The Plant

Margaret Helman
17th Jul 2017

The play The Plant by Kit Brookman is a tight plot of ninety minutes.  Sue (Sandy Gore) has recently become a widow and she has invited her three children to help her dispose of her deceased husband's possessions.  Perhaps they might even have a desire to treasure some of them?  Or fill the myriad boxes she has acquired to dispose of them.

We meet the children: Erin (Helen Dallimore), Naomi (Briallen Clarke) and Daniel (Garth Holcombe) and we quickly learn that the three of them are irritated about spending their time engaged in this activity .  Their selfishness is displayed in their narcissistic attitudes to being asked to do something they don't want to do. The interactions between the three siblings is brittle - bordering on sarcastic.

Their mother Sue is disappointed in their behaviour:  Their lack of consideration for their mother is palpable but she is silent and holds tight onto her grief.

Subsequent solo visits from the children are reruns of the same lack of self-awareness from the children with an additional slant.
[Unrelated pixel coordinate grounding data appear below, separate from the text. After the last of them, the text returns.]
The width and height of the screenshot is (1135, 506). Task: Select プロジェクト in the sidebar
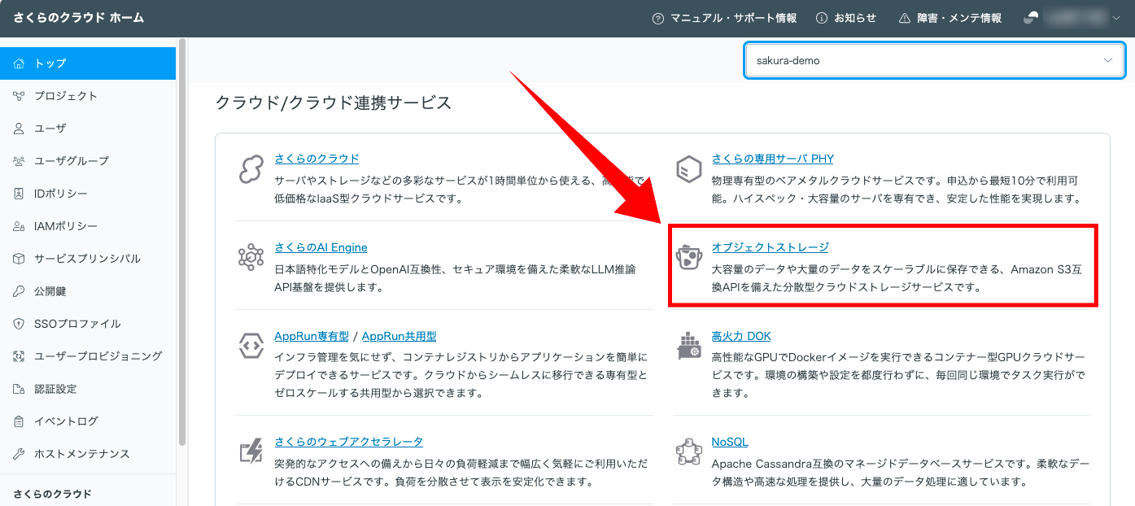pyautogui.click(x=65, y=96)
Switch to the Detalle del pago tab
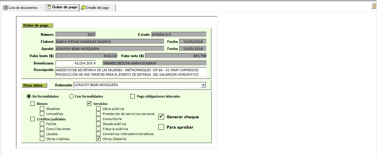The width and height of the screenshot is (377, 157). tap(95, 8)
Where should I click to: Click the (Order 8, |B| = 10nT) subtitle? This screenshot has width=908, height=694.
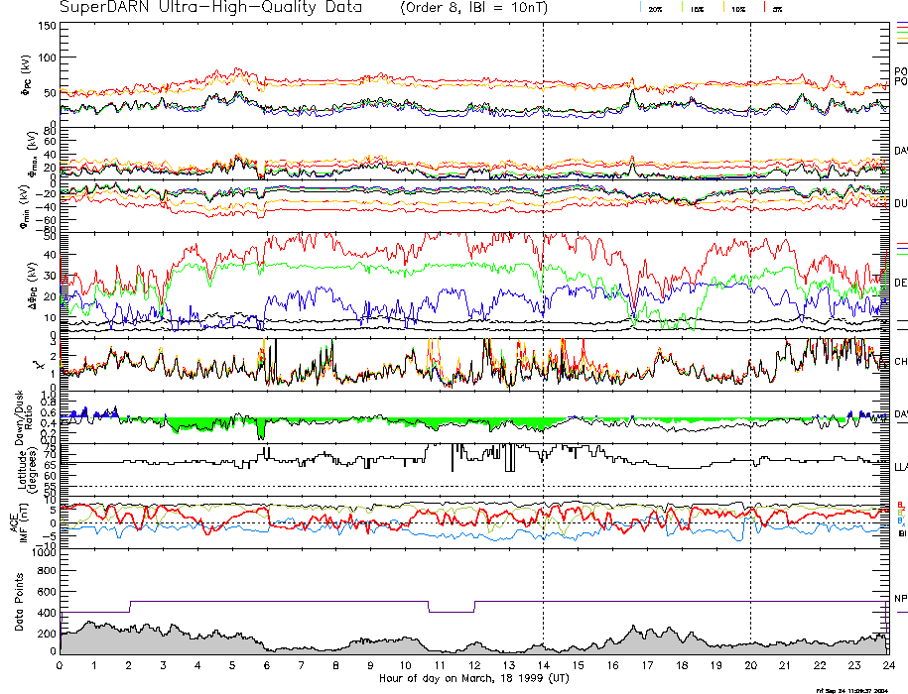click(x=483, y=8)
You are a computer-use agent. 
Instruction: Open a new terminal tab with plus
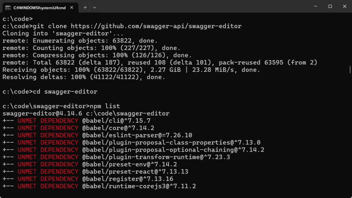pos(85,8)
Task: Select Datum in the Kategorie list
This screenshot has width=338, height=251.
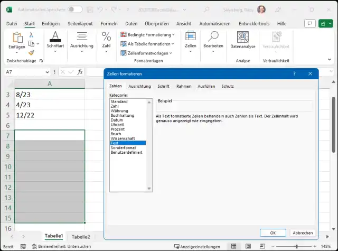Action: [x=117, y=120]
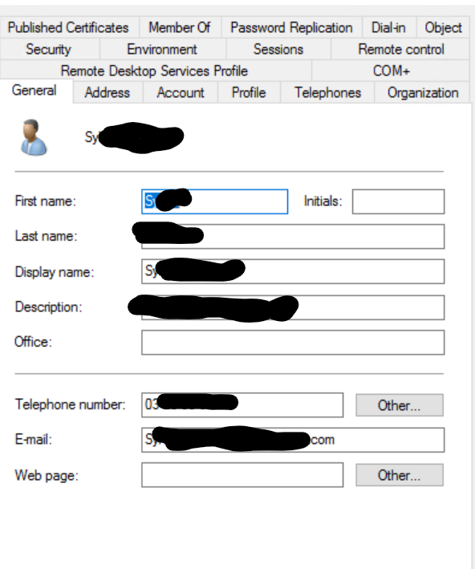The width and height of the screenshot is (475, 569).
Task: Click into the Office text field
Action: click(x=293, y=342)
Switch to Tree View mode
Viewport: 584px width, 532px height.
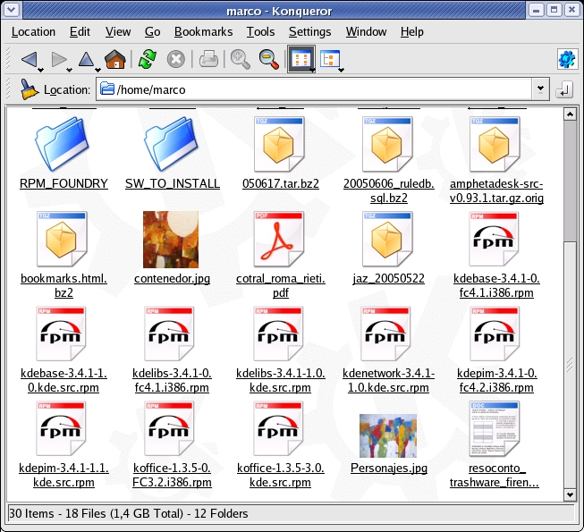pyautogui.click(x=331, y=60)
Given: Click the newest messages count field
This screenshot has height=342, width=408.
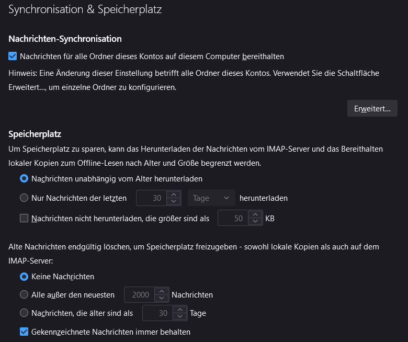Looking at the screenshot, I should click(x=139, y=295).
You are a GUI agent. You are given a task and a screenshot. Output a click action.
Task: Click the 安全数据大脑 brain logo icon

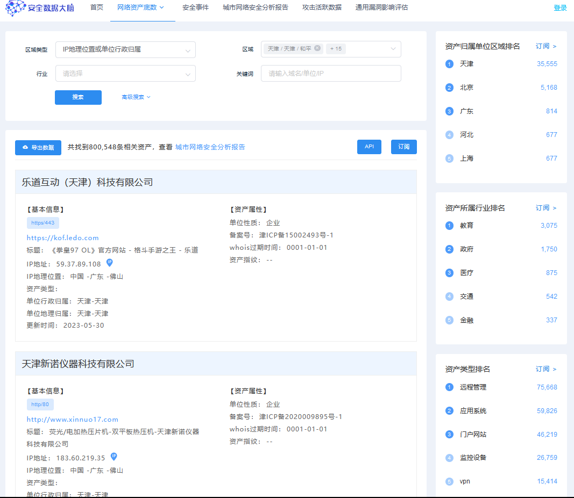[x=15, y=9]
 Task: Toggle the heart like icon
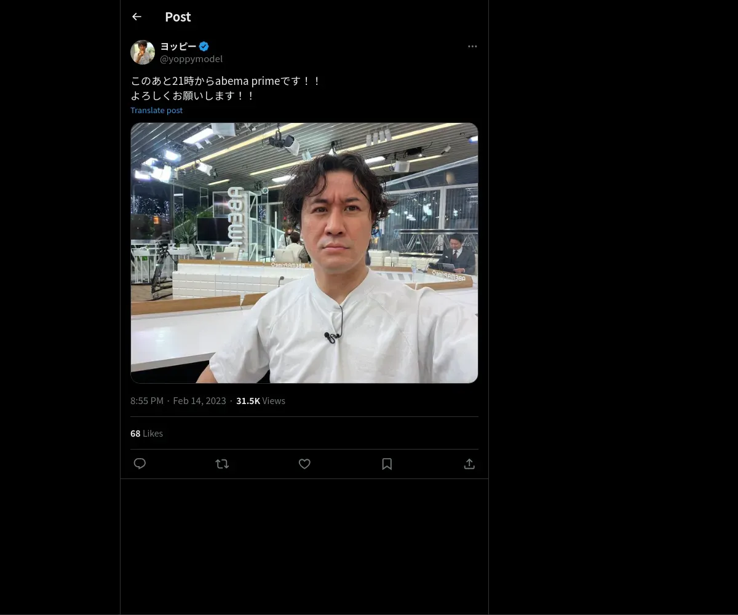click(x=304, y=464)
Erin decides that her mother may be 'losing it' and ventures into an impatient attack on her mother weighted with the suggestion that she may be in the stage of dementia onset when she observes her mother engage in a lucid conversation with a house plant.  At her next visit Erin finds a young woman in the house with her mother dressed from head to toe as a plant and enjoying a very friendly interaction with her mother.

The play writing lacked substantial dialogue for Sue to give us any insight about her character: her attitudes, what she believed in, and her values, her relationship with her husband or any consideration of how she felt upon his loss from her life. The consummate actor Sandy Gore had nothing to work with.  I'm not convinced that the director had a grip on the play's strengths. If she did they were not displayed in her direction of the cast. 

The star of the performance was Emma Russell - the costume maker who brilliantly turned Michele Lim Davidson into a very exotic plant.

The Plant is on at Ensemble Theatre, Kirribilli, until Saturday August 5th.